While the knee is one of the strongest and most important joints in the human body, it is also one of the most complex, and it is easily injured due to that. That’s why you’re always supposed to wear kneepads when rollerblading or skateboarding! Because there are so many parts making up the knee though, you can only diagnose knee problems correctly if the correct part is identified as the cause of the issue. This article focuses on lateral knee pain, or outer knee pain.
The lateral area of the knee refers to the outside of the leg. These include the iliotibial band, the lateral collateral ligament and the lateral meniscus. The iliotibial band is connective tissue running down the outside of the thigh from the hip, along with the femur (thigh bone) to the patella (kneecap) and tibia (shin bone).
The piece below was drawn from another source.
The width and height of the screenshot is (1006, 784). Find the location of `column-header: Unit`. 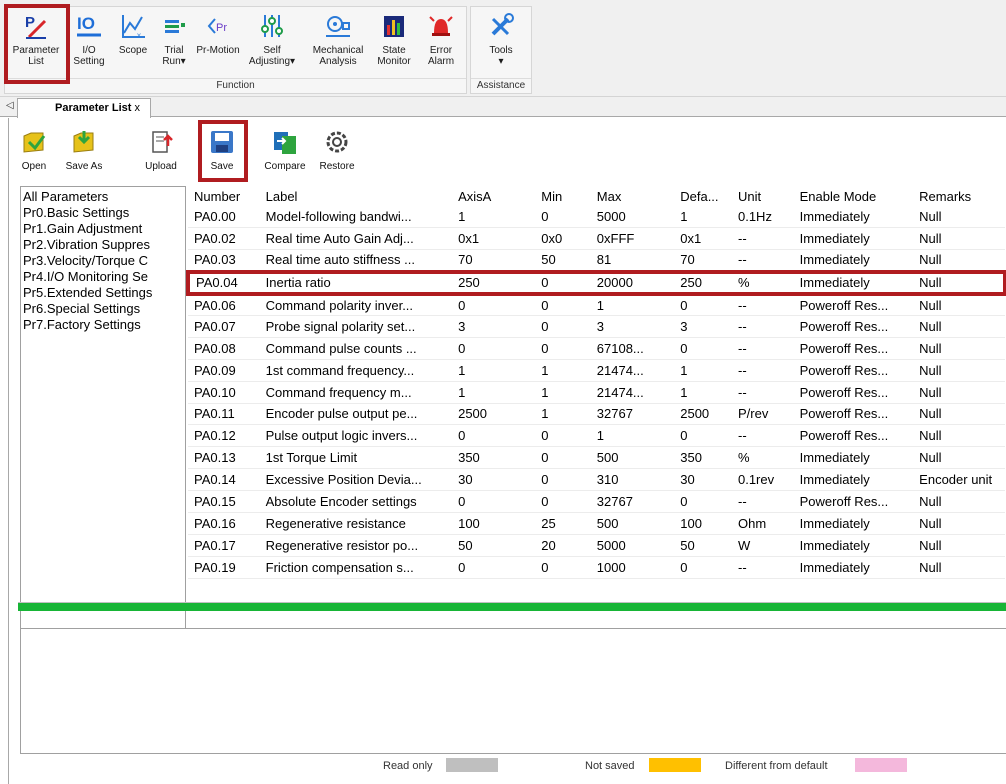

column-header: Unit is located at coordinates (763, 196).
Symptoms of lateral knee pain include pain and swelling which worsens with activity, bruising around the knee joint, instability, stiffness, and limited range of motion.
Activities which put strain on your knees like running and cycling can cause irritation at the point where the iliotibial band rubs against the femur, causing lateral knee pain. Normally, this area is protected by bursae, small fluid-filled sacs, but they can become inflamed and cause lateral knee pain. This is known as Iliotibial Band Friction Syndrome (ITBFS) and is worsened with poor hip control and posture – so make sure that you’re cycling or running with proper form.
The lateral collateral ligament connects the femur to the fibula (calf bone) and is most commonly injured due to direct trauma such as twisting or being tackled. This sudden stress on the ligament causes it to stretch and cause lateral knee pain, or if it is severe enough, tear. In the latter case, medical attention will be required immediately, as tearing a ligament is very serious (and painful).
The lateral meniscus is a formation of crescent-shaped, thick cartilage that lies on top of the tibia and stabilizes the knee while also acting as a shock absorber for the knee joint. The meniscus can be torn during a twisting motion such as during a bad fall, or it may degenerate over time with wear and tear, eventually leading to weak knees in old age while causing lateral knee pain in the meantime.
The treatment for lateral knee pain varies according to what caused it, and which part of the knee was injured. For instance, lateral knee pain caused by poor walking patterns or excessive pressure put on the knees may require you to wear orthotics to correct your posture and possibly lose weight to reduce the pressure put on your knees, and avoid carrying heavy objects. If you have chronic lateral knee pain, we recommend seeing a podiatrist to see what should be done for your situation.